Fu proprio il 10 aprile che Paul McCartney, attraverso un comunicato stampa scritto per promuovere il suo primo album da solista, McCartney appunto, annunciò lo scioglimento dei Beatles. Nel comunicato, strutturato come un’intervista a se stesso, McCartney disse che i quattro erano irrimediabilmente divisi: divisi musicalmente, divisi per motivi economici e divisi per motivi personali. Lapidaria fu la risposta alla domanda che gli chiedeva se lui e Lennon avrebbero più scritto e composto musica insieme: una semplice sillaba, no.

I Beatles in quel periodo erano delle entità completamente distinte: Lennon aveva appena fondato e debuttato dal vivo con la Plastic Ono Band, Paul stava per lanciare McCartney, George e Ringo stavano prendendo strade diametralmente opposte. Il loro ultimo incontro in studio risale al 3 febbraio quando registrarono I me mine, brano di Harrison inserito in Let it be, il disco in preparazione in quel momento, l’ultimo che uscirà. Dal punto di vista legale erano rappresentati da Allan Klein, che fu manager dei Rolling Stones, e, seppur apprezzato da Lennon, Harrison e Starr, non ebba mai l’appoggio di McCartney, il quale gli dedicò la pungente You never give me your money, contenuta in Abbey Road.

Ma come si arrivò alla rottura definitiva? Grazie al materiale raccolto da David Browne per il libro Fire and Rain: The Beatles, Simon & Garfunkel, James Taylor, CSNY and the Lost Story of 1970 è possibile ricostruire i loro ultimi giorni e ciò che portò al comunicato di McCartney:

-20 marzo: Allen Klein chiede alla EMI di ritardare l’uscita di McCartney il 17 aprile. Con l’uscita dell’album Let it be prevista quel mese, e Ringo che stava per far uscire il suo album solista, Klein è preoccupato per la quantità di materiale dei Beatles che sarà presente nei negozi.
-23 marzo: Ignorando la manovra di Klein, Paul finisce McCartney negli studi della EMI. Lo stesso giorno, Klein incontra personalmente la EMI e ripete le sue richieste, condivise degli altri Beatles. La EMI accetta di rinviare l’uscita di McCartney.
-31 marzo: John e George scrivono una lettera a Paul per spiegare le loro azioni: «Abbiamo pensato molto al tuo LP e a quello dei Beatles ed abbiamo deciso che è stupido per la Apple far uscire, nella stessa settimana, due grandi album. Ci spiace, non è nulla di personale». Più tardi, quello stesso giorno, Ringo consegna a mano la lettera a Paul.
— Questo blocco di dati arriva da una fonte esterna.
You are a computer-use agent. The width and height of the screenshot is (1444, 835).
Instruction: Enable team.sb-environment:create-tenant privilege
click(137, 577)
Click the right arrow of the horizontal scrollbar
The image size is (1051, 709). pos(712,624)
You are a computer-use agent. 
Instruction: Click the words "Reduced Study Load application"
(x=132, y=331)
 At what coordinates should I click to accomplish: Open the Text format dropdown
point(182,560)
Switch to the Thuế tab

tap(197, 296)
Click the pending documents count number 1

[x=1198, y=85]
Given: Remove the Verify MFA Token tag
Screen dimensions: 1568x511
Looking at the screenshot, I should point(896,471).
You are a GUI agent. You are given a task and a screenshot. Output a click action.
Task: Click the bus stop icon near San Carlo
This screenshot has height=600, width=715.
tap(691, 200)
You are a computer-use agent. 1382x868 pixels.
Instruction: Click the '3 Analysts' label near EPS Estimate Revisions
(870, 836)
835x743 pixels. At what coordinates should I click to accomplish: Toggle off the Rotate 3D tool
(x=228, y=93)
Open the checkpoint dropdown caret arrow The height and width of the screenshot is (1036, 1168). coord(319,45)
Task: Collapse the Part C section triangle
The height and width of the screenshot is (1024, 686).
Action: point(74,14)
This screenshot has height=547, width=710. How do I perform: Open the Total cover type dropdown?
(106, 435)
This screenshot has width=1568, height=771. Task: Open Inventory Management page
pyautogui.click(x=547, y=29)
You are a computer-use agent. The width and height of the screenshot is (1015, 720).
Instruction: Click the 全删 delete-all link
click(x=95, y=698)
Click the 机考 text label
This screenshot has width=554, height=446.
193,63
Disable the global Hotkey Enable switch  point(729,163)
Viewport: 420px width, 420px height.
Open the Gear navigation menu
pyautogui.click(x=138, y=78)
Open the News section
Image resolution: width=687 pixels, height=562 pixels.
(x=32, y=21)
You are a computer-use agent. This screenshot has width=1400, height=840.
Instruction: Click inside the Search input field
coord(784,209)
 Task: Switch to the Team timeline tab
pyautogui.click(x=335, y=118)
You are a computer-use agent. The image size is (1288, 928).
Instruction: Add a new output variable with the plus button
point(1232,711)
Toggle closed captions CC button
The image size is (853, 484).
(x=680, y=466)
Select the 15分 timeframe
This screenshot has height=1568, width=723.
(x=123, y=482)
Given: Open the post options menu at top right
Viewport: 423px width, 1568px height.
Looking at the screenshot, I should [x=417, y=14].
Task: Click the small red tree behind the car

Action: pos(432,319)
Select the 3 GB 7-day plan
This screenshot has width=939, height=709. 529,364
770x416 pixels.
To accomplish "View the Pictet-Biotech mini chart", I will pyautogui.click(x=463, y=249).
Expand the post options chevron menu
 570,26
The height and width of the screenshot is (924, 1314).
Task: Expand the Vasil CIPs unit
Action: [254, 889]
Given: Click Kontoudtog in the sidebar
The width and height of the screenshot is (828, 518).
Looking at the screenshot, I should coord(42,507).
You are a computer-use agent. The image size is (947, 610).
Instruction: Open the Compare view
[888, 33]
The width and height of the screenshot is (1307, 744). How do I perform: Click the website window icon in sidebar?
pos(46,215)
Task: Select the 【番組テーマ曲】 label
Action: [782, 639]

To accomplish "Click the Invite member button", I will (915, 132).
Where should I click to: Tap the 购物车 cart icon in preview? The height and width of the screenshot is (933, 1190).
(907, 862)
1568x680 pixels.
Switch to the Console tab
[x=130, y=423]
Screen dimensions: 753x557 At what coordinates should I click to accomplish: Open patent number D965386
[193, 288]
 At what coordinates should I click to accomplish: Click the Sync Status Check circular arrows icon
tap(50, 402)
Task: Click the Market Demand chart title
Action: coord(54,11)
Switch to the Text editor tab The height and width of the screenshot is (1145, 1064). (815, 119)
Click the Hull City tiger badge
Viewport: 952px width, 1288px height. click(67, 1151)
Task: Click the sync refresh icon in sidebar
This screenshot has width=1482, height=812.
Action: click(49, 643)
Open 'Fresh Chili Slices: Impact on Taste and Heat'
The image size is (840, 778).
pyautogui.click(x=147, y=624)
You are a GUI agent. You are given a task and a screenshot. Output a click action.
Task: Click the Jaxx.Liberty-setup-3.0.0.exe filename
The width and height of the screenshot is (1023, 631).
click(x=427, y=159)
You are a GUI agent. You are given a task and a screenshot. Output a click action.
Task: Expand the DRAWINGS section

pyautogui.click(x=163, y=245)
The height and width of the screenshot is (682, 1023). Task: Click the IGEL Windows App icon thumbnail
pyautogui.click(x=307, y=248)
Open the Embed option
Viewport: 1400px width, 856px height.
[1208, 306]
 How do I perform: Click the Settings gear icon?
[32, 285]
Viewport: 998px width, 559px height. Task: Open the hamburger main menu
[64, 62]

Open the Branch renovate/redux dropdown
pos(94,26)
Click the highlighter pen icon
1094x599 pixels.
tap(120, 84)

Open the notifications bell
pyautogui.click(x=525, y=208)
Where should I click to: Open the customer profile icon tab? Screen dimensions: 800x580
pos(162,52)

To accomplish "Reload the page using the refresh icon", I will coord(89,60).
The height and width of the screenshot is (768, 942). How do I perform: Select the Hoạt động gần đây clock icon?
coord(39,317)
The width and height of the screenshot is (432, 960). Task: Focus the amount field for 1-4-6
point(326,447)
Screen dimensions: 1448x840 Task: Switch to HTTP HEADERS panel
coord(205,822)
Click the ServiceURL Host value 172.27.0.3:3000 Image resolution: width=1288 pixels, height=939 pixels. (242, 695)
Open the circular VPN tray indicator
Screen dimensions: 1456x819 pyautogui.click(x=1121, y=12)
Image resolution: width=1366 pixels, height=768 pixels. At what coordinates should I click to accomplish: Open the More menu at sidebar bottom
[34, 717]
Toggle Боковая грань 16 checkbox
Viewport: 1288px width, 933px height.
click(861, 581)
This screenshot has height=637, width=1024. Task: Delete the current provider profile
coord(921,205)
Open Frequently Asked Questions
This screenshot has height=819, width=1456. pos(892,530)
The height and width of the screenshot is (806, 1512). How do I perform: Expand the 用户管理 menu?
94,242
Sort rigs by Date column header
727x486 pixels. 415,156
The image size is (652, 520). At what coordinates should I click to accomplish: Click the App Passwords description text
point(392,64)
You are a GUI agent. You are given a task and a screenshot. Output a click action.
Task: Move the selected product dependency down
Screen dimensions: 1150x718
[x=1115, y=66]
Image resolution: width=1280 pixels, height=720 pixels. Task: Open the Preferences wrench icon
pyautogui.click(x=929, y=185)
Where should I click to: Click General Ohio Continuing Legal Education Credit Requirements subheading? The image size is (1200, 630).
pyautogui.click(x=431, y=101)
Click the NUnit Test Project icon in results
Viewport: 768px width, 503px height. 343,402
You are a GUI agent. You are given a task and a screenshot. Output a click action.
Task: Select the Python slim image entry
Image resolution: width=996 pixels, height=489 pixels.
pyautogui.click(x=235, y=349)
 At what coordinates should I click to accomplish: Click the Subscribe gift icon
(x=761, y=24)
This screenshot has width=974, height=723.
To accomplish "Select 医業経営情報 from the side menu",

Il bassista rimane scioccato, gli urla addosso di tutto obbligandolo ad andare via. «Mi sono veramente arrabbiato quando Ringo mi ha detto che, secondo Klein, il mio disco non era pronto», dice Paul nella sua dichiarazione giurata alla corte. Ringo convince John e George a lasciare che l’album di Paul esca nella data prevista e di ritardare l’uscita di Let it be di un mese.
-1 aprile: Phil Spector, assunto da Klein per finire Let it be, aggiunge delle sovraincisioni di archi, arpe, un coro e una batteria supplementare a The long and winding road, senza che McCartney ne fosse a conoscenza.
-7 aprile: Gli avvocati di Paul annunciano l’uscita di McCartney e i quattro Beatles decidono di incontrarsi, per la prima volta dopo mesi, per discutere di quel che diventerà il film Let it be. Lo stesso giorno, il comunicato stampa/intervista di Paul, di cui gli altri Beatles non sono a conoscenza, è consegnato all’ufficio stampa della Apple, pronto ad essere distribuito in allegato con le prime 100 copie di McCartney.
-8 aprile: delle copie dell’intervista di Paul vengono consegnate a mano all’Evening Standard ed al Daily Mirror, ai quali viene posto un embargo di due giorni.
-9 aprile: con un giorno d’anticipo, il Daily Mirror fa uscire un articolo nel quale si dichiara che Paul ha lasciato i Beatles.
-10 Aprile: l’annuncio di Paul diventa globale e i fan circondano il quartier generale della Apple. Un reporter dichiara: «L’evento è così importante che gli storici potrebbero ricordarlo come una pietra miliare nel declino dell’impero britannico». Lo staff di McCartney comunica alla Apple l’annullamento della riunione prevista con gli altri Beatles.
-16 aprile: colpito dal modo in cui i fan hanno reagito alla rottura dei Beatles, Paul chiama Ray Connolly dell’Evening Standard per un’intervista affermando che la presenza di Yoko Ono ha avuto un ruolo importante nelle tensioni del gruppo. «Non volevo lasciare i Beatles» dice «I Beatles hanno lasciato i Beatles. Ma nessuno voleva essere quello che avrebbe detto la festa è finita».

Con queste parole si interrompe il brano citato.